Regulators say individual hospitals are at only limited risk of submitting fraudulent claims and therefore would be subject only to licensure and regulatory verifications.
“The government wants to send a message that enforcement is robust,” said Keith Halleland, a partner with Minneapolis' Halleland Habicht and general counsel of the Health Care Compliance Association. “The federal government has been focused on fraud and abuse issues, and with healthcare reform we are just getting deeper and deeper into that.”
The CMS last week released 187 pages of proposed regulations to implement the enhanced enforcement requirements spelled out in the reform law. The agency is soliciting comments through Nov. 16 and intends to implement the new rules for Medicare, Medicaid and the Children's Health Insurance Program on March 23, 2011.
Investigators say fraud is a major problem. The Government Accountability Office designated Medicare a “high risk” program back in 1990 and last year reported that nearly 8% of the 4.5 million claims per day it processes were improper, totaling about $24 billion in 2009. Improper payments include outright fraud where no services were rendered as well as inflated bills and unintentional duplicate payments.
“It's targeted toward pockets of criminal fraud, and hopefully it diminishes the number of people who attempt fraud. Will it completely end it?
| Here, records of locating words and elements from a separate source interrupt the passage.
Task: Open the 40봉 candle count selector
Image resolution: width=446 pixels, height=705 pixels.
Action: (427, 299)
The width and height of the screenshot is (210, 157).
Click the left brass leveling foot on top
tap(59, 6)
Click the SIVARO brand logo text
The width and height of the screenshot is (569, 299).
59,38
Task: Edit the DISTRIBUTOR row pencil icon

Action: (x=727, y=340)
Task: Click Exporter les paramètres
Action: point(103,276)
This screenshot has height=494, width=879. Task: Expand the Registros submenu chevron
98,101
Probably not. There's always dishonest people,” said Shawn DeGroot, vice president of corporate responsibility at Regional Health, which operates five hospitals from its Rapid City, S.D., headquarters. “The government is trying to get in front and be proactive.”
In particular, home healthcare agencies and sellers of durable medical equipment, prosthetics, orthotics and supplies will find far more difficulty in obtaining and revalidating their Medicare provider numbers.
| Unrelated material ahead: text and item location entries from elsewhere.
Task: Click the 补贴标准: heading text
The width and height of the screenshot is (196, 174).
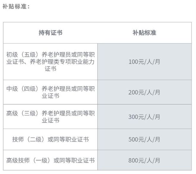Action: pos(16,7)
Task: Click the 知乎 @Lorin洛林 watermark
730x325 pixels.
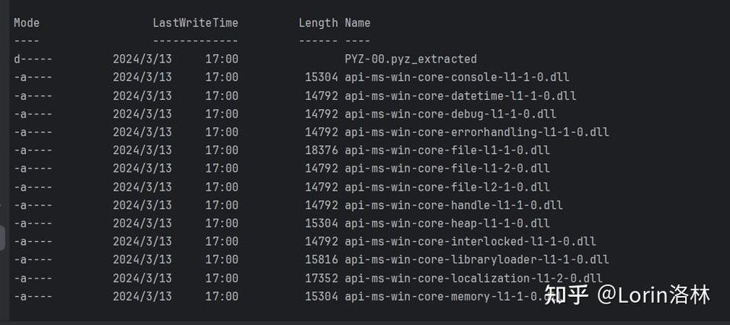Action: click(x=626, y=295)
“So much of the problem we've been experiencing is the ease of getting a provider number,” HHS' Levinson said Sept. 22 in his testimony to the House Energy and Commerce Health Subcommittee. “Too often in the modern era the government doesn't know who it's doing business with.”
That's why the CMS is proposing to screen home healthcare agencies and DME suppliers by getting fingerprints from and doing background checks on the owners, delegated officials or managing employees of providers and suppliers in those categories.
Although stand-alone home healthcare agencies are seen as nexuses of fraud, industry experts expect home healthcare to become an increasingly common service offered by hospitals trying to reduce the use of costly acute care in their buildings— which means hospital and system CEOs could find themselves submitting to criminal background checks and fingerprinting.
“I think we're going to see that's part of the reality of healthcare right now. That's certainly part of the reality of healthcare reform,” Halleland said.